=== Begin Enclosure ===

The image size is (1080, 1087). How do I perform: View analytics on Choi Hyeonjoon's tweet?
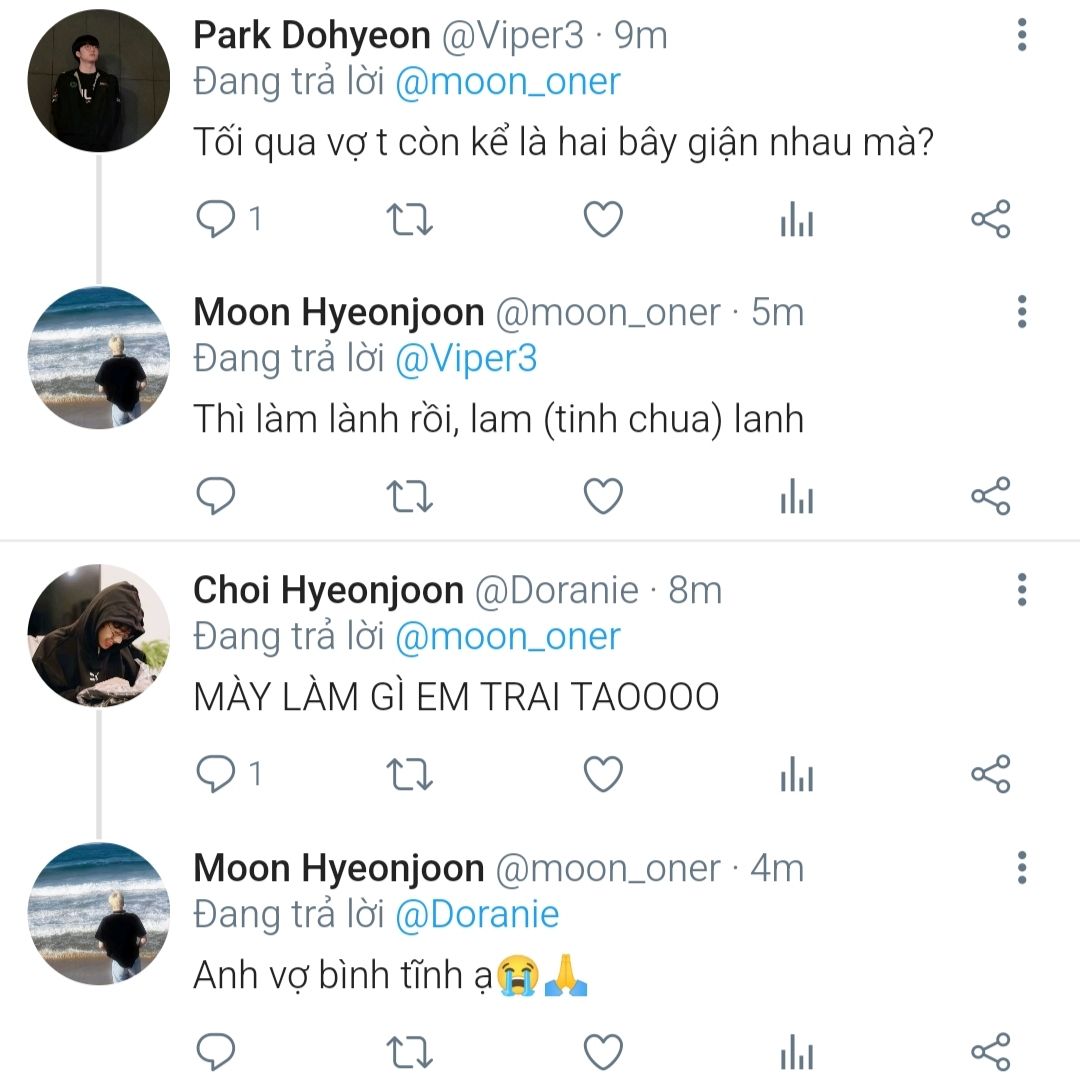pyautogui.click(x=796, y=774)
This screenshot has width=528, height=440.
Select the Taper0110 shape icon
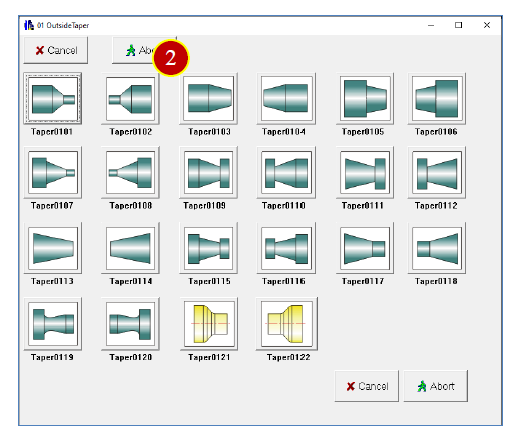[x=287, y=172]
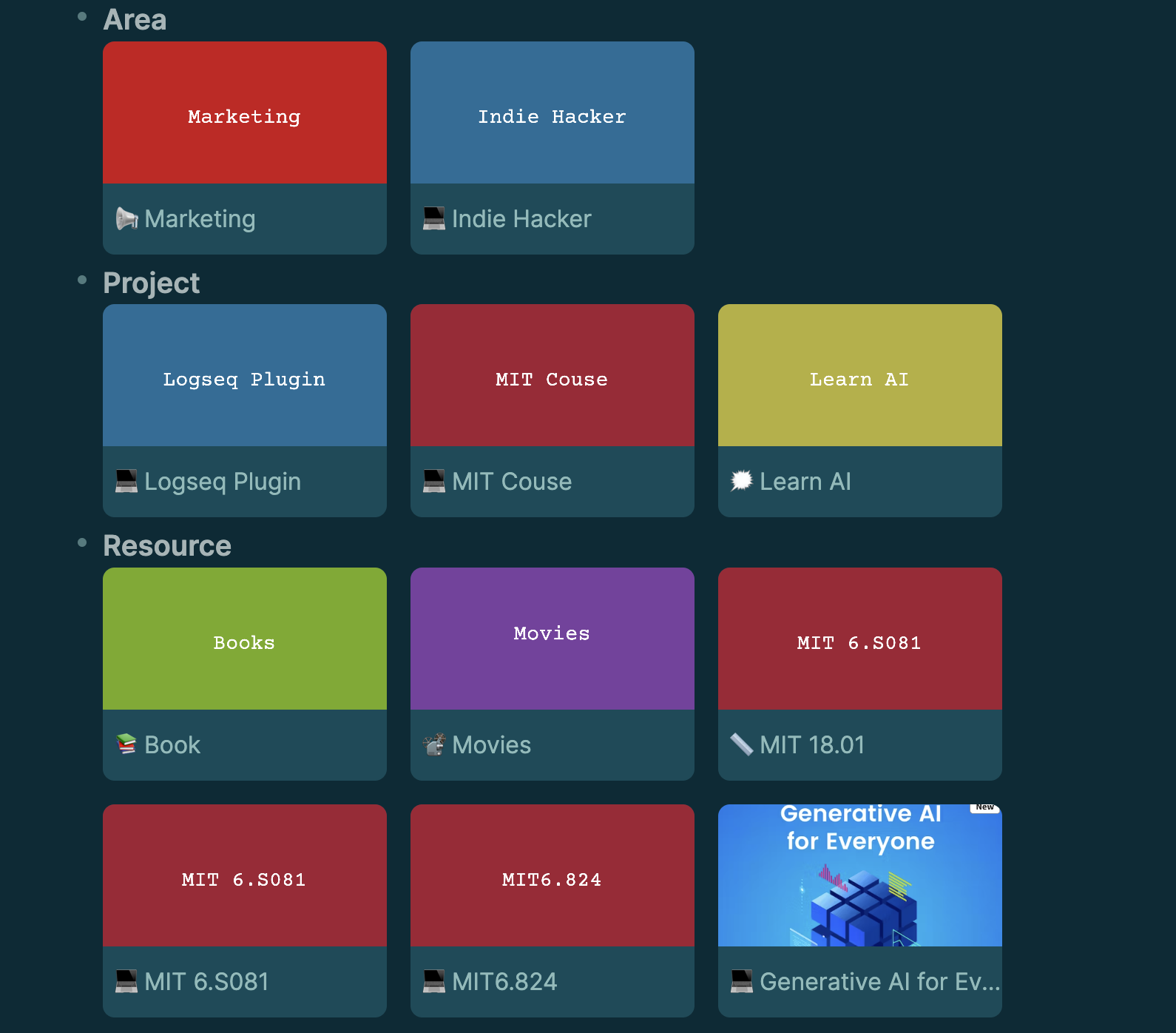
Task: Click the green Books card banner
Action: (x=244, y=639)
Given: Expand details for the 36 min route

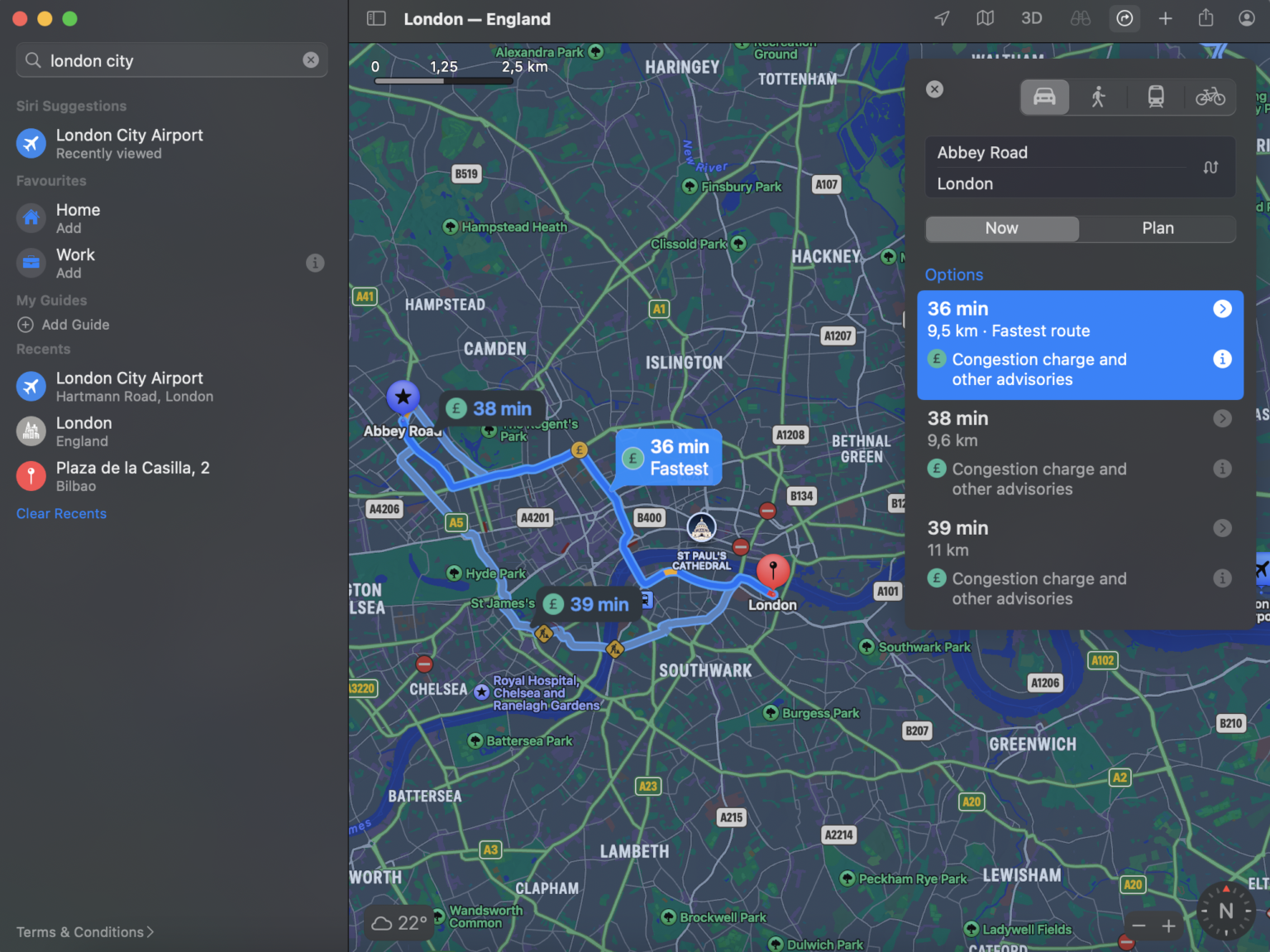Looking at the screenshot, I should pos(1222,308).
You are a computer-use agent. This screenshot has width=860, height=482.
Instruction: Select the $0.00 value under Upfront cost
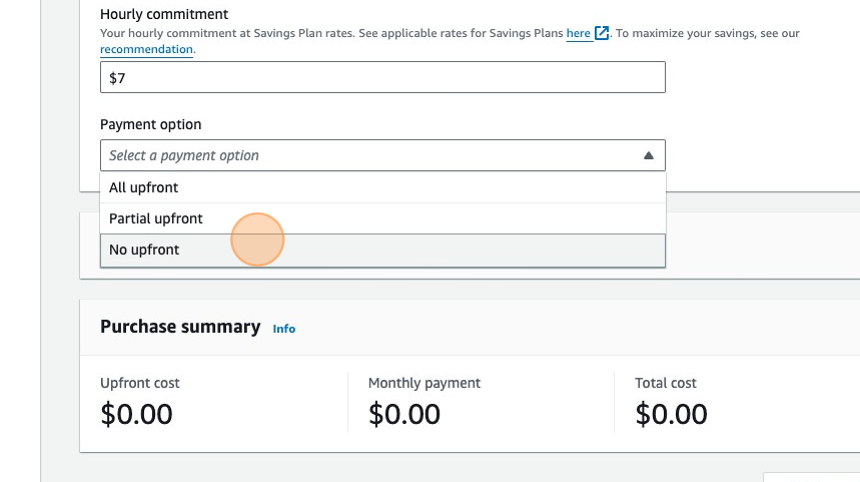click(136, 414)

=== End Enclosure ===

TASK INSTRUCTIONS:
An exact copy of the lines from the one with "This screenshot has width=528, height=440." through the end of the records: produce that and nothing more, leaving out the pictures.

RESPONSE TO THE TASK:
This screenshot has width=528, height=440.
Select the Taper0110 shape icon
[x=287, y=172]
Task: Click the green Books card banner
Action: (x=244, y=639)
Given: Expand details for the 36 min route

Looking at the screenshot, I should pos(1222,308).
You are a computer-use agent. This screenshot has width=860, height=482.
Instruction: Select the $0.00 value under Upfront cost
click(136, 414)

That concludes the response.